Is there anyone on here that has stock Brute Force 750 weights? If so can you weigh them? Some on HL are saying they weigh Sixty grams...but the one I have weighed only were only 52 grams...I could be wrong but I ordered some new ones from Kawie for a guy and they were 52 grams.


----------



## NMKawierider (Apr 11, 2009)

Bootlegger said:


> Is there anyone on here that has stock Brute Force 750 weights? If so can you weigh them? Some on HL are saying they weigh Sixty grams...but the one I have weighed only were only 52 grams...I could be wrong but I ordered some new ones from Kawie for a guy and they were 52 grams.

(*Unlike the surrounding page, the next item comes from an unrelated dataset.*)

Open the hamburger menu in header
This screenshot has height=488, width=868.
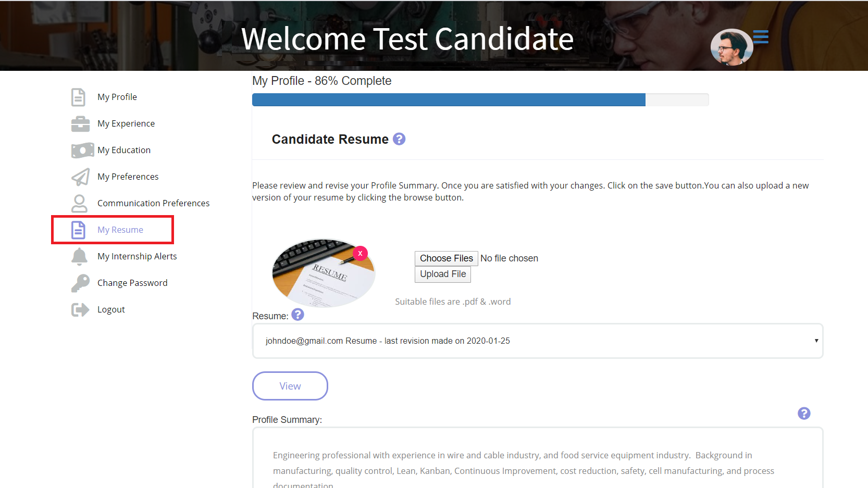pyautogui.click(x=761, y=37)
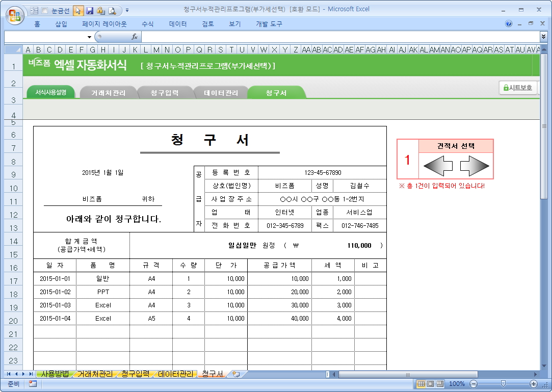
Task: Click the Office button logo
Action: tap(15, 14)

When I went back to my stock weights from the EPIs I weighed them and as I recall, my stocks were 52 or 53 grams. The EPIs were like 2 grams less then the stocks...so I think you are right...they sure were not 60 grams...at least not on my 06.


----------



## Brute650i (Dec 17, 2008)

Ill get some weights later if I can find a scale in one of these labs in the engineering building if isnt locked


----------



## Bootlegger (Dec 18, 2008)

nmkawierider said:


> When I went back to my stock weights from the EPIs I weighed them and as I recall, my stocks were 52 or 53 grams. The EPIs were like 2 grams less then the stocks...so I think you are right...they sure were not 60 grams...at least not on my 06.


Mine 52.1 when I weighted them...but some are saying 58. I could be wrong...I don't care to admit it if I am though...lol. But I wonder why some weigh 52 and others 58???


----------



## derk (Nov 24, 2009)

I can weigh mine this weekend when i take my stock weights out of my 650i. Should be the same as a 750?


----------



## drtyTshrt (May 27, 2009)

I weighed mine when we talked about this a week or so ago and they weighed 52 grams.

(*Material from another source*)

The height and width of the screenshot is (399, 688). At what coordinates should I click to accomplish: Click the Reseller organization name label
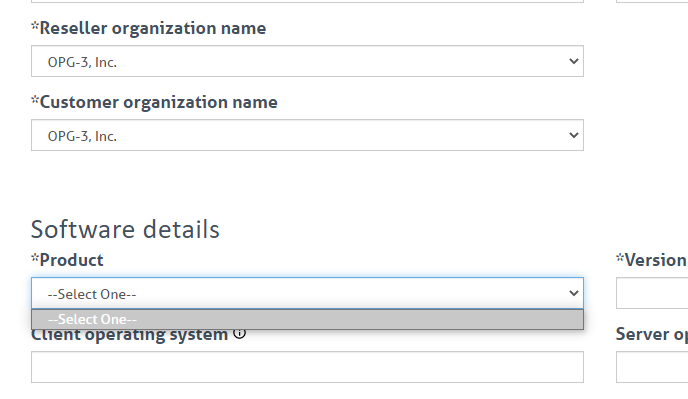[148, 28]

Originally Posted by *Bootlegger*  
_Stock Brute Force 750i weights are 52 grams....I think some of the earlier 05 models has 50 gram. I just checked with Kawie...well actually I called work and had them call and check. All the "I" Models are the same._

I just measured my stock weights and Boot is correct they weighed 52 grams


----------



## Bootlegger (Dec 18, 2008)

Yes..they are the same as a 750....

dryTshrt.....I knew you did...but they are saying on HL that they are 58....I may be wrong and If I am .....all the time I have spent is wasted.


----------



## Bootlegger (Dec 18, 2008)

*Ok...I just emailed Adam at Quad shop customs...he is the clutching guru. This is what he said word for word......so I guess are both right.

*


> Depending on the year. Some had wider bases where pins go through of setting the weight a few grms. So guess both are right. The functional (profile portion and tip weight) part are the same between each set.

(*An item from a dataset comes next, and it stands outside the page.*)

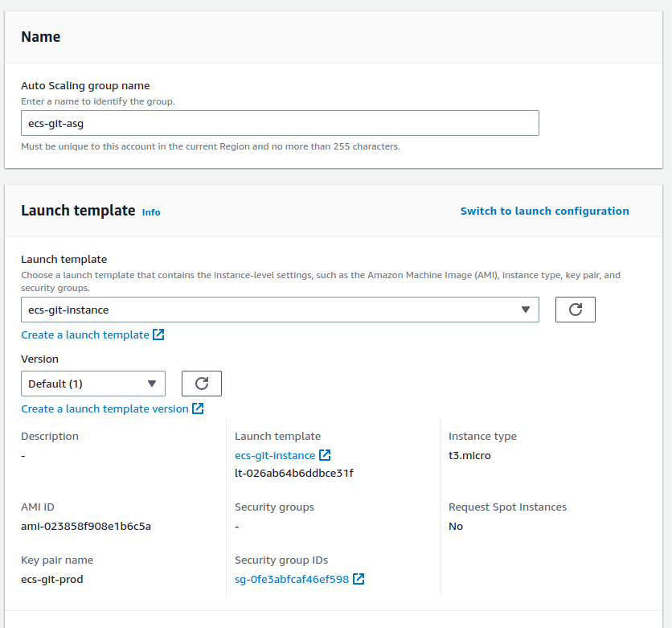This screenshot has height=628, width=672.
Task: Click external icon next to ecs-git-instance details link
Action: click(x=325, y=455)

I do know that the 05-07 and the 08-10 are different in one part. One is bushed and one is NON bushed...can't remember which...I would have to look on EPI's site.


----------



## NMKawierider (Apr 11, 2009)

Bootlegger said:


> *Ok...I just emailed Adam at Quad shop customs...he is the clutching guru. This is what he said word for word......so I guess are both right.*
> 
> 
> 
> I do know that the 05-07 and the 08-10 are different in one part. One is bushed and one is NON bushed...can't remember which...I would have to look on EPI's site.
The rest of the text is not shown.